AK Parti Silivri Belediye Meclis Üyesi Avukat Hacer Yıldırım, Cumhurbaşkanı kararı ile Türkiye'nin İstanbul Sözleşmesinden çıkmasını savundu.
AK Parti Silivri Belediye Meclis Üyesi Avukat Hacer Yıldırım, Nisan meclisinde söz alarak İstanbul Sözleşmesinin feshi hakkında açıklamada bulundu.
“KADINA YÖNELİK ŞİDDETİN ÖNLENMESİ AMACIYLA ÇOK SAYIDA DÜZENLEMELER YAPILDIĞI İNKÂR EDİLEMEZ”
Yıldırım'ın konuya ilişkin değerlendirmesi aynen şu şekilde: “AK Parti iktidarında, Türkiye'nin siyasi, ekonomik ve toplumsal alanlarında kadınlar lehine önemli gelişmeler yaşanmıştır. Özellikle 2004 yılından bu tarafa kadın haklarıyla ilgili pek çok yasal iyileştirmenin yapıldığı, kadına yönelik şiddetin önlenmesi amacıyla çok sayıda düzenlemeler yapıldığı inkâr edilemez bir gerçektir.
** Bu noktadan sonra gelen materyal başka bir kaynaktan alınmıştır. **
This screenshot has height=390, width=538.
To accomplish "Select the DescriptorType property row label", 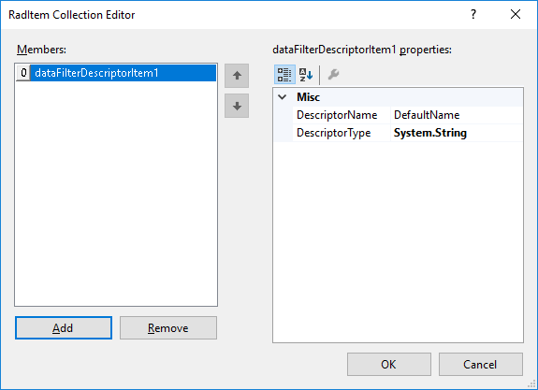I will [x=342, y=133].
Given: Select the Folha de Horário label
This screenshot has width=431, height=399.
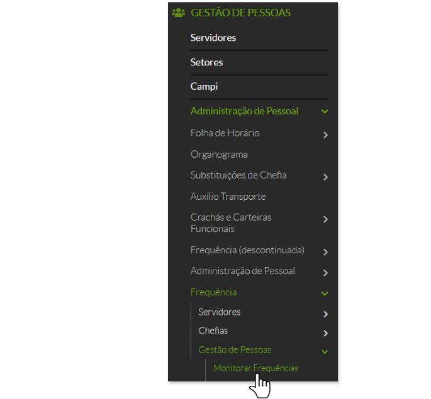Looking at the screenshot, I should pos(225,133).
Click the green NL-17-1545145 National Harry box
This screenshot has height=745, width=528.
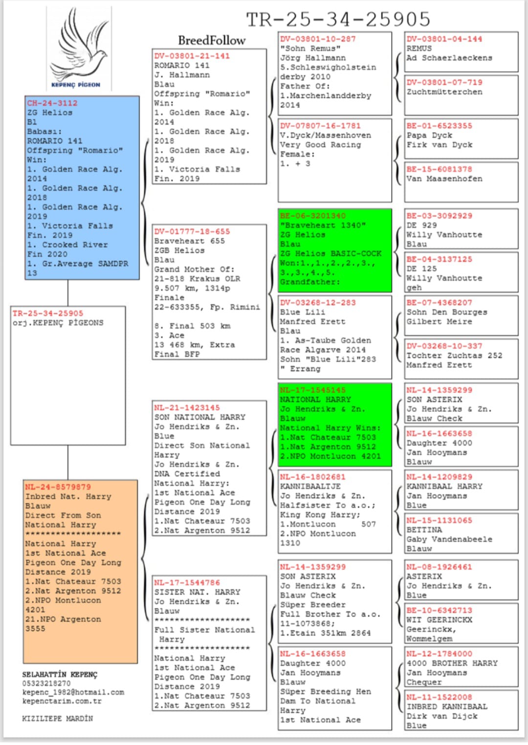[x=335, y=424]
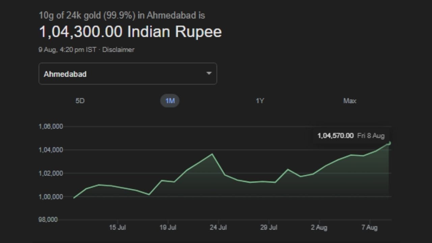Screen dimensions: 432x243
Task: Click the 9 Aug, 4:20 pm IST timestamp
Action: coord(67,50)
Kısa adıyla İstanbul Sözleşmesi olarak ifade edilen, Kadınlara Yönelik Şiddet ve Aile İçi Şiddetin Önlenmesi ve Bunlarla Mücadeleye İlişkin Avrupa Konseyi Sözleşmesi 1 Ağustos 2014 yılında yürürlüğe girmiştir.
“SÖZLEŞMENİN AMACI KADINA YÖNELİK ŞİDDETİN ÖNLENMESİ DEĞİLDİ!”
Görünürdeki amacının kadına yönelik şiddetin önlenmesi olduğu belirtilen bu sözleşmenin asıl amacının kadına yönelik şiddet olmadığı, açıktan zikredilemeyen amaçlarının kadına yönelik şiddetin önlenmesi gibi toplumun tüm kesimlerinin hassas olduğu bir hedefin arkasına gizlendiği ortaya çıkmıştır.
Süreç içerisinde, aile yapımızı ve aileye dair değerlerimizi sarsacak birtakım ezber tanımlar, kalıplar ve söylemler ön plana çıkmaya başlamış, sözleşme, bir takım marjinal çevrelerin “LGBTİ” vb. gruplarının, toplumumuzun temel değerleriyle bağdaşmayan sapkın taleplerinin temel dayanağı haline gelmiştir.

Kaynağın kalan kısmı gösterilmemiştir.